THINGS TO DO
[1] Can you pull out the full CEACR direct request, word for word?
[2] Will you convert part of the stored items into a numbered list, starting at the line that contains "Given: Maximize the terminal window" and ending after the line that contains "(x=327, y=23)", with both of those lines included and blank lines omitted?

━━ EXTRACT ━━

Direct Request (CEACR) - adopted 2010, published 100th ILC session (2011)

The Committee notes that the Government’s report has not been received. It hopes that a report will be supplied for examination by the Committee at its next session and that it will contain full information on the matters raised in its previous direct request, which read as follows:

Articles 1(1) and 2(1) of the Convention. Imposition of work as a condition for maintaining entitlement to unemployment benefits. The Committee has noted the information supplied by the Government in reply to the Committee’s previous direct request, including the indication, in connection with the administration of the new rules on availability of unemployed persons for reasonable work adopted under the Government’s labour market reforms of 2003, that the National Directorate of Labour will continue to monitor those cases where unemployed persons are sanctioned for refusing to accept a job placement offered by the Public Employment Service.

The Committee recalls that in its previous report the Government, in describing how the new rules are being administered, indicated that in cases where there are several possible qualified persons for a job, “the person referred will always be the best suited for the job”, and that, while by law it is possible to offer only “reasonable” work to unemployed persons whose qualifications exceed the requirements of that work, such placements “will still have to take place ‘with due consideration’ to the unemployed person, his skills and orientation towards the labour market, etc”.

The Committee requests the Government, in the course of monitoring the sanctions cases, to monitor how in such cases the criteria referred to above have been applied. As also requested in its direct request addressed to the Government in connection with its application of the Social Security (Minimum Standards) Convention, 1952 (No. 102), the Committee would like the Government to continue to indicate in its future reports any changes in the national legislation or practice related to the conditions governing entitlement to and suspension of unemployment benefits.

Direct Request (CEACR) - adopted 2008, published 98th ILC session (2009)

━━━
━━ DATASET RECORDS ━━

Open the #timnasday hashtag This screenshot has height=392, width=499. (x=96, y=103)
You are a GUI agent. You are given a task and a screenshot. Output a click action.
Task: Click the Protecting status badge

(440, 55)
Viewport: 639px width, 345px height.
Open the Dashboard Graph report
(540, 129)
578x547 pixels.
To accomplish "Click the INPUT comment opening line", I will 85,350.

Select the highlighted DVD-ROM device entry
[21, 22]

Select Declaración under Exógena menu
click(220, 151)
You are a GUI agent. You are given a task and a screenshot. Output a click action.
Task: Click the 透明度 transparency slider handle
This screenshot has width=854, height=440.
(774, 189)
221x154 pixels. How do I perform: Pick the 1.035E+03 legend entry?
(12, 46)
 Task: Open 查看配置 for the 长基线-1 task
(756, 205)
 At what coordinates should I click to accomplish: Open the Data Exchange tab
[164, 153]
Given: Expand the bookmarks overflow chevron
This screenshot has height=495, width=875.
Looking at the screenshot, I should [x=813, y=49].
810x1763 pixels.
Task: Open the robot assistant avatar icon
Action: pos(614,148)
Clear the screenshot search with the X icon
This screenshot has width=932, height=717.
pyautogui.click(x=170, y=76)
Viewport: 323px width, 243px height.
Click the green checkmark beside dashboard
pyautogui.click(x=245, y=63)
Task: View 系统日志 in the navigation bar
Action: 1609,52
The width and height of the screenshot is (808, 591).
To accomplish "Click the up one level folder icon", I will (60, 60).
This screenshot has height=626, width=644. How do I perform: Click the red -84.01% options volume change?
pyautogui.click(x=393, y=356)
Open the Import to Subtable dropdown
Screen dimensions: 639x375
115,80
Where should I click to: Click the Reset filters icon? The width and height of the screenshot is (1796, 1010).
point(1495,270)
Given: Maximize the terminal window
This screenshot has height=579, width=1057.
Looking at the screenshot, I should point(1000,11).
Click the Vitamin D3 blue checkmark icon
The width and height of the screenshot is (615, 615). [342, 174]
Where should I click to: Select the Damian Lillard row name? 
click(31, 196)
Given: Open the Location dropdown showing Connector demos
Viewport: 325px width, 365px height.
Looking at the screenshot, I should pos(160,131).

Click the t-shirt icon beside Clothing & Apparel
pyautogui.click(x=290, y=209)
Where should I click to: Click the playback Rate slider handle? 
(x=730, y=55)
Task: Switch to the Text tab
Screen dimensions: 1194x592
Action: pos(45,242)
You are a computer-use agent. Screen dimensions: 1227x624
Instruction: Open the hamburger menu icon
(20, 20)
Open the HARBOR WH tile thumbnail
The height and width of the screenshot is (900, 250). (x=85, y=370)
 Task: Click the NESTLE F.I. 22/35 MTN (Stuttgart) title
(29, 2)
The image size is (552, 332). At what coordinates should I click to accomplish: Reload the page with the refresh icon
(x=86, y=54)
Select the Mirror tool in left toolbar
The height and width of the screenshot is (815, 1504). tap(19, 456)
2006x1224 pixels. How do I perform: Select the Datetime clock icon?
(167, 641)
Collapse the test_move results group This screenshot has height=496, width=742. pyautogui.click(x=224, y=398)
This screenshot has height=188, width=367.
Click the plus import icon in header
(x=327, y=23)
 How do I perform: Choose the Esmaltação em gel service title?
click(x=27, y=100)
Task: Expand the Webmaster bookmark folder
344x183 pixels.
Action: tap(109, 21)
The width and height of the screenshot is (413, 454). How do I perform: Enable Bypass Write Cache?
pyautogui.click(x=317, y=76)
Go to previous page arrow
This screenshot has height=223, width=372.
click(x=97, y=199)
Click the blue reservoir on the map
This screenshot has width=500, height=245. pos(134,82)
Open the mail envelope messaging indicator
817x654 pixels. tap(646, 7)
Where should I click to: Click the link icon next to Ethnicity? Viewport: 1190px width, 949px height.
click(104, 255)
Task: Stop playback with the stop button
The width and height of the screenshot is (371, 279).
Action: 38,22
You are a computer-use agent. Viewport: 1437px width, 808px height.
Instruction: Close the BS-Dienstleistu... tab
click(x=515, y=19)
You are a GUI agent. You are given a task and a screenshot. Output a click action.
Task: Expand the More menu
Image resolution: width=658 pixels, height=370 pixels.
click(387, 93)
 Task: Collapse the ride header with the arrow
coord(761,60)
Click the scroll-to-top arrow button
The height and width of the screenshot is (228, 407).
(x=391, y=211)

━━━

RESPONSES PER TASK
[1]
Direct Request (CEACR) - adopted 2010, published 100th ILC session (2011)

The Committee notes that the Government’s report has not been received. It hopes that a report will be supplied for examination by the Committee at its next session and that it will contain full information on the matters raised in its previous direct request, which read as follows:

Articles 1(1) and 2(1) of the Convention. Imposition of work as a condition for maintaining entitlement to unemployment benefits. The Committee has noted the information supplied by the Government in reply to the Committee’s previous direct request, including the indication, in connection with the administration of the new rules on availability of unemployed persons for reasonable work adopted under the Government’s labour market reforms of 2003, that the National Directorate of Labour will continue to monitor those cases where unemployed persons are sanctioned for refusing to accept a job placement offered by the Public Employment Service.

The Committee recalls that in its previous report the Government, in describing how the new rules are being administered, indicated that in cases where there are several possible qualified persons for a job, “the person referred will always be the best suited for the job”, and that, while by law it is possible to offer only “reasonable” work to unemployed persons whose qualifications exceed the requirements of that work, such placements “will still have to take place ‘with due consideration’ to the unemployed person, his skills and orientation towards the labour market, etc”.

The Committee requests the Government, in the course of monitoring the sanctions cases, to monitor how in such cases the criteria referred to above have been applied. As also requested in its direct request addressed to the Government in connection with its application of the Social Security (Minimum Standards) Convention, 1952 (No. 102), the Committee would like the Government to continue to indicate in its future reports any changes in the national legislation or practice related to the conditions governing entitlement to and suspension of unemployment benefits.

Direct Request (CEACR) - adopted 2008, published 98th ILC session (2009)

[2]
1. Given: Maximize the terminal window
2. This screenshot has height=579, width=1057.
3. Looking at the screenshot, I should point(1000,11).
4. Click the Vitamin D3 blue checkmark icon
5. The width and height of the screenshot is (615, 615). [342, 174]
6. Where should I click to: Select the Damian Lillard row name? 
7. click(31, 196)
8. Given: Open the Location dropdown showing Connector demos
9. Viewport: 325px width, 365px height.
10. Looking at the screenshot, I should pos(160,131).
11. Click the t-shirt icon beside Clothing & Apparel
12. pyautogui.click(x=290, y=209)
13. Where should I click to: Click the playback Rate slider handle? 
14. (x=730, y=55)
15. Task: Switch to the Text tab
16. Screen dimensions: 1194x592
17. Action: pos(45,242)
18. You are a computer-use agent. Screen dimensions: 1227x624
19. Instruction: Open the hamburger menu icon
20. (20, 20)
21. Open the HARBOR WH tile thumbnail
22. The height and width of the screenshot is (900, 250). (x=85, y=370)
23.  Task: Click the NESTLE F.I. 22/35 MTN (Stuttgart) title
24. (29, 2)
25. The image size is (552, 332). At what coordinates should I click to accomplish: Reload the page with the refresh icon
26. (x=86, y=54)
27. Select the Mirror tool in left toolbar
28. The height and width of the screenshot is (815, 1504). tap(19, 456)
29. 2006x1224 pixels. How do I perform: Select the Datetime clock icon?
30. (167, 641)
31. Collapse the test_move results group This screenshot has height=496, width=742. pyautogui.click(x=224, y=398)
32. This screenshot has height=188, width=367.
33. Click the plus import icon in header
34. (x=327, y=23)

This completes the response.